■ **QUESITO**:
Ricopia senza modifiche il tratto del brano sull'emendamento sulla caccia che si apre con le parole contenenti "La via maestra" e si chiude con "a quella europea.".

■ **BRANO ESTRATTO**:
================

A rischio, in tal modo, sono molti volatili, soprattutto tra le specie protette!
Per approvare l’emendamento proposto al Senato all’art. 38 (e che ha introdotto tali modifiche) sono stati addirittura ignorati i pareri negativi:
1- sia del Ministero dell’Ambiente (che specificava come l’articolo peggiorava anziché risolvere la situazione di infrazione comunitaria in cui l’Italia si trova sul tema caccia)
2- sia dell’Ispra (Istituto Superiore per la Protezione e la Ricerca Ambientale)
3- sia delle Commissioni competenti della Camera
4- che dello stesso Governo, a partire dal ministro Ronchi (che aveva già bocciato un identico emendamento nel recente passato).
Tutto questo al solo fine di assecondare le rivendicazioni di una minoranza di cacciatori non soddisfatti di poter già cacciare per ben cinque mesi l’anno!
E’ naturale, così, la reazione “inviperita”:
- non solo degli animalisti
- bensì anche dello stesso ministro dell’Ambiente Prestigiacomo, che ha parlato di “colpo di mano” al Senato!
Questa norma è “inaccettabile” per tre ordini di motivi:
PRIMO:
perché costituisce un vero e proprio “attentato” alla nostra fauna selvatica!
La via maestra che la politica dovrebbe intraprendere è quella della tutela dell’ambiente, non della sua distruzione!
Che senso ha mettere in pericolo un patrimonio comune (e dell’Umanità) non per una “necessità” dell’uomo bensì esclusivamente per il suo puro e semplice “divertimento”???
SECONDO:
perché costituisce una vera e propria “provocazione” nei confronti dell’Unione Europea!
La legge Comunitaria, infatti, è un provvedimento annualmente approvato dal Parlamento per adeguare la normativa interna a quella europea.
In materia di caccia, l’Italia è da tempo sottoposta ad una procedura d’infrazione da parte dell’Ue: la contestazione principale è che il nostro ordinamento:
- prevede troppe deroghe in materia
- e non riconosce un divieto assoluto di caccia nel periodo di migrazione degli uccelli.
Come risponde il Parlamento italiano a questi rilievi? Approvando l’art. 38, che, di fatto, piuttosto che sanare questa infrazione la aggrava ulteriormente statuendo esattamente il contrario!

================

■ **VOCI FORNITE**:
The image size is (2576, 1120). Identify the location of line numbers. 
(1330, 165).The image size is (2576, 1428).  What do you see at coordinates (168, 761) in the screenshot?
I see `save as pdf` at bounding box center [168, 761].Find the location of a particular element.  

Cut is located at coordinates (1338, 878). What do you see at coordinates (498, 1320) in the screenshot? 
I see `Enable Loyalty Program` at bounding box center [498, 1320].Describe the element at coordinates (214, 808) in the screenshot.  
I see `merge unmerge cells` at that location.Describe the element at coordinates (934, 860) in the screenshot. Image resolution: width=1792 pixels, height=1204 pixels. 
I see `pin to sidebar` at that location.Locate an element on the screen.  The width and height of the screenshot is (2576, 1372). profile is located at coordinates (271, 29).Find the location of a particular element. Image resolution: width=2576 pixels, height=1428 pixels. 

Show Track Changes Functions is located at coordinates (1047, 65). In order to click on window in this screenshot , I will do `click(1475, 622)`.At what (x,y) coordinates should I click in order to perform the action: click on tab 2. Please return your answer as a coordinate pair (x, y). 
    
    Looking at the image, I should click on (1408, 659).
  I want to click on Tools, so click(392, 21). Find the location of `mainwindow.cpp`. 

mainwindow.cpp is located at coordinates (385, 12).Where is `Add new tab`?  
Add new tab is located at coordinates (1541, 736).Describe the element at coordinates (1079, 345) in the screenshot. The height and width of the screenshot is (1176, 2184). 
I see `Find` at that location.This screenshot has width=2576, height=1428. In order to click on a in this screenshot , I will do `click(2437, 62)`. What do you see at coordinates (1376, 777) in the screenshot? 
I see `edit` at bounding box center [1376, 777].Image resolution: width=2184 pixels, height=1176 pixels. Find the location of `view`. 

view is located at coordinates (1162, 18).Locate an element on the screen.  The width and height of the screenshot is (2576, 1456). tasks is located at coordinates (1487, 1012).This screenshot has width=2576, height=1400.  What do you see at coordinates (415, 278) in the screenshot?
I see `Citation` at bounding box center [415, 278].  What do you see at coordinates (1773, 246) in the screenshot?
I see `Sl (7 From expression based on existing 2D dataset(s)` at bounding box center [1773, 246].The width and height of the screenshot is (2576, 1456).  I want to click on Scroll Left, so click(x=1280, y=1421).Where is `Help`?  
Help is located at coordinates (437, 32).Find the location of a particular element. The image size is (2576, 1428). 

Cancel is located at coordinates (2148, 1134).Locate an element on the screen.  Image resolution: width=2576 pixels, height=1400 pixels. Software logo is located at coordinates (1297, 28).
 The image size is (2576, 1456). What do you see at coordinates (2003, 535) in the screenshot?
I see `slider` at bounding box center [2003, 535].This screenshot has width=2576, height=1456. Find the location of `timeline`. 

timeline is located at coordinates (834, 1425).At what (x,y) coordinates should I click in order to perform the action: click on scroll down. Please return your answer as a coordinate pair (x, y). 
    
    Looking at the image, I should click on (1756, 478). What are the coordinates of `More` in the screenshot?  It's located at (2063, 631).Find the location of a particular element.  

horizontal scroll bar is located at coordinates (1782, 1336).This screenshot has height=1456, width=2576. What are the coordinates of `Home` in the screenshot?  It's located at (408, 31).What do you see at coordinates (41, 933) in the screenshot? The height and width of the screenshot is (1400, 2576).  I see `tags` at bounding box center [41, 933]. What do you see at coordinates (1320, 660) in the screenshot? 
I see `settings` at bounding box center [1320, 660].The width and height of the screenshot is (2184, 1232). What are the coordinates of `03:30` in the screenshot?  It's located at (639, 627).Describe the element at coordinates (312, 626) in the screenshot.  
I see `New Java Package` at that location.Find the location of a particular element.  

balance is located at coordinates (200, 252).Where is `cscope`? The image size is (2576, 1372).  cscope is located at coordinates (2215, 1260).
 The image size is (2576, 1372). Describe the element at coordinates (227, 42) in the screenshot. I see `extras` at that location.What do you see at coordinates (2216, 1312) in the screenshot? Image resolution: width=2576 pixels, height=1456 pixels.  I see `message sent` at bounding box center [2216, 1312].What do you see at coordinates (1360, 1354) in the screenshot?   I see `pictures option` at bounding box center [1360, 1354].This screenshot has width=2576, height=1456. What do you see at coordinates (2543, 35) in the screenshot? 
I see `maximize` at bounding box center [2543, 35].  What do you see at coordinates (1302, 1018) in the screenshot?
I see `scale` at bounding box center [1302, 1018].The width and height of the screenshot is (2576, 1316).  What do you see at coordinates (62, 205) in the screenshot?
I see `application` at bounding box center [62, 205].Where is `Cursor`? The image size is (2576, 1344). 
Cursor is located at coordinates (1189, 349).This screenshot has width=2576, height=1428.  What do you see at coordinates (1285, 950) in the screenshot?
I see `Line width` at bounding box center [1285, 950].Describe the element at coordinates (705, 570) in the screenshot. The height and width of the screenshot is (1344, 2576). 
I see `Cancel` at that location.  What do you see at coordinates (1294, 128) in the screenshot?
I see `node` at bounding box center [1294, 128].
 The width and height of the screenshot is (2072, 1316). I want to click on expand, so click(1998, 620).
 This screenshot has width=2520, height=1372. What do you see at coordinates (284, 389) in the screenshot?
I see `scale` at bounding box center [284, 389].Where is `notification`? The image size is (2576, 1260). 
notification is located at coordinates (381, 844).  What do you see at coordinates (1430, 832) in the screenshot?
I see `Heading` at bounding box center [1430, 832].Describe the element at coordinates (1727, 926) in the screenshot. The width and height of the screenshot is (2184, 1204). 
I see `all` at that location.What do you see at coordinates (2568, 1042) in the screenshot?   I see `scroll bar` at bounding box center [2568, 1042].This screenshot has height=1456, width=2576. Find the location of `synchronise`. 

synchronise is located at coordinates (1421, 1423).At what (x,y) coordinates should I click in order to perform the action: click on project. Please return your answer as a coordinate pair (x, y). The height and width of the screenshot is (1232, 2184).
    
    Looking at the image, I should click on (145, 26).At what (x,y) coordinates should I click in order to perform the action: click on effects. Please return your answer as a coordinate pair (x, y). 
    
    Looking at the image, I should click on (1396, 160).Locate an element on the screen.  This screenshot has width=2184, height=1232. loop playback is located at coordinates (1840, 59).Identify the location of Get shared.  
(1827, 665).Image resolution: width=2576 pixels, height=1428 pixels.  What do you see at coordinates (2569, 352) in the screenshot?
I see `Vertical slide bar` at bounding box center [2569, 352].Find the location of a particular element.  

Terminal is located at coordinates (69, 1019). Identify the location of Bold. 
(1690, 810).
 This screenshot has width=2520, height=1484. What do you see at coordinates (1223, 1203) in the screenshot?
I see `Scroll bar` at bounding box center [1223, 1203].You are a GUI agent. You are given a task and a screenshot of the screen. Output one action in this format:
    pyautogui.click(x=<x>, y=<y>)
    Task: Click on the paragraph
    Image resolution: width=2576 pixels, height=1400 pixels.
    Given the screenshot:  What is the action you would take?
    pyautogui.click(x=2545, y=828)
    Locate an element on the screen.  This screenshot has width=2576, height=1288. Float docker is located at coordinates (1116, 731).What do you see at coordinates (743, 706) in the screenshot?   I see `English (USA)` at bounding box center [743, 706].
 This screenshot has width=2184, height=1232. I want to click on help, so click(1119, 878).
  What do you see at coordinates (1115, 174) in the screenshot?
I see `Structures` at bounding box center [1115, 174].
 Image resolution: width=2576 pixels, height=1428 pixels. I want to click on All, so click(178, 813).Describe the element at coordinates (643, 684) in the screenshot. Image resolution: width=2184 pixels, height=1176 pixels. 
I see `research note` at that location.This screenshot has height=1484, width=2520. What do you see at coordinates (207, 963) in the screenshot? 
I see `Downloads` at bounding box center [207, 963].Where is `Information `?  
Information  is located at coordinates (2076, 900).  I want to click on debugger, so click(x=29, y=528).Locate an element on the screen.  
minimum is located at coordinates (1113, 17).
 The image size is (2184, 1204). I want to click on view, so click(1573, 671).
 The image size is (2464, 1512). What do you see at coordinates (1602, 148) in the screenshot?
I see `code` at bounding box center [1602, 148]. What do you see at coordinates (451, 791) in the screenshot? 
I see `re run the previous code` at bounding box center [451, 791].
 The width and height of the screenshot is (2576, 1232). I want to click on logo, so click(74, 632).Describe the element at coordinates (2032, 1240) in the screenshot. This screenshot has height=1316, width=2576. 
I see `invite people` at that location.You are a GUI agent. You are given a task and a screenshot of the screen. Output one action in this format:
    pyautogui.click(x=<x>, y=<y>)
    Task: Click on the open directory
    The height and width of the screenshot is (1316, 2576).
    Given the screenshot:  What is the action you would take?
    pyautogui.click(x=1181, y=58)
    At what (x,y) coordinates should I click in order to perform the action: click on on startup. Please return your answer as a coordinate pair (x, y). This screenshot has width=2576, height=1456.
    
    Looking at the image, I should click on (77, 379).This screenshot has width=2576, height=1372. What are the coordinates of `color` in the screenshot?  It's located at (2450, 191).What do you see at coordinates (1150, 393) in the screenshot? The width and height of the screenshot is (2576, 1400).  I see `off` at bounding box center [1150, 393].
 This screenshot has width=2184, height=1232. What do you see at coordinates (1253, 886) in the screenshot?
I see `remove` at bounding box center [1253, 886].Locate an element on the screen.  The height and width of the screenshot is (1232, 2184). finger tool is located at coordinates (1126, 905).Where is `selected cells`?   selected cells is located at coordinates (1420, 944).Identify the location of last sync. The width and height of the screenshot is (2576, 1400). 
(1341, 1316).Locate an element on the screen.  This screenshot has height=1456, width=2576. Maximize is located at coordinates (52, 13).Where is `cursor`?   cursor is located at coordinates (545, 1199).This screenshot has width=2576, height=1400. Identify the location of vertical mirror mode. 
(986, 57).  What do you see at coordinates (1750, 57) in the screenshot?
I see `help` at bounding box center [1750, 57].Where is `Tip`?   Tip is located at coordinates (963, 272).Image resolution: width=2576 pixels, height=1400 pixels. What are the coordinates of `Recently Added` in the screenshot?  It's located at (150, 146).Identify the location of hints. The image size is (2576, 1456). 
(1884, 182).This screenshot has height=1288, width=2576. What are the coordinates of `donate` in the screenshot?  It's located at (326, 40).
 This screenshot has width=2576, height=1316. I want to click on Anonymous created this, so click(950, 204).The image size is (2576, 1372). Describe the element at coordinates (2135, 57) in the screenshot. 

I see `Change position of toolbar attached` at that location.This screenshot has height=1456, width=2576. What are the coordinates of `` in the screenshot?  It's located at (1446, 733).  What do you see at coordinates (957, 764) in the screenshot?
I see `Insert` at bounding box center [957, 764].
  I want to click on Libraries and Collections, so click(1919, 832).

================

■ **RISPOSTA ALL'ESERCIZIO**:
La via maestra che la politica dovrebbe intraprendere è quella della tutela dell’ambiente, non della sua distruzione!
Che senso ha mettere in pericolo un patrimonio comune (e dell’Umanità) non per una “necessità” dell’uomo bensì esclusivamente per il suo puro e semplice “divertimento”???
SECONDO:
perché costituisce una vera e propria “provocazione” nei confronti dell’Unione Europea!
La legge Comunitaria, infatti, è un provvedimento annualmente approvato dal Parlamento per adeguare la normativa interna a quella europea.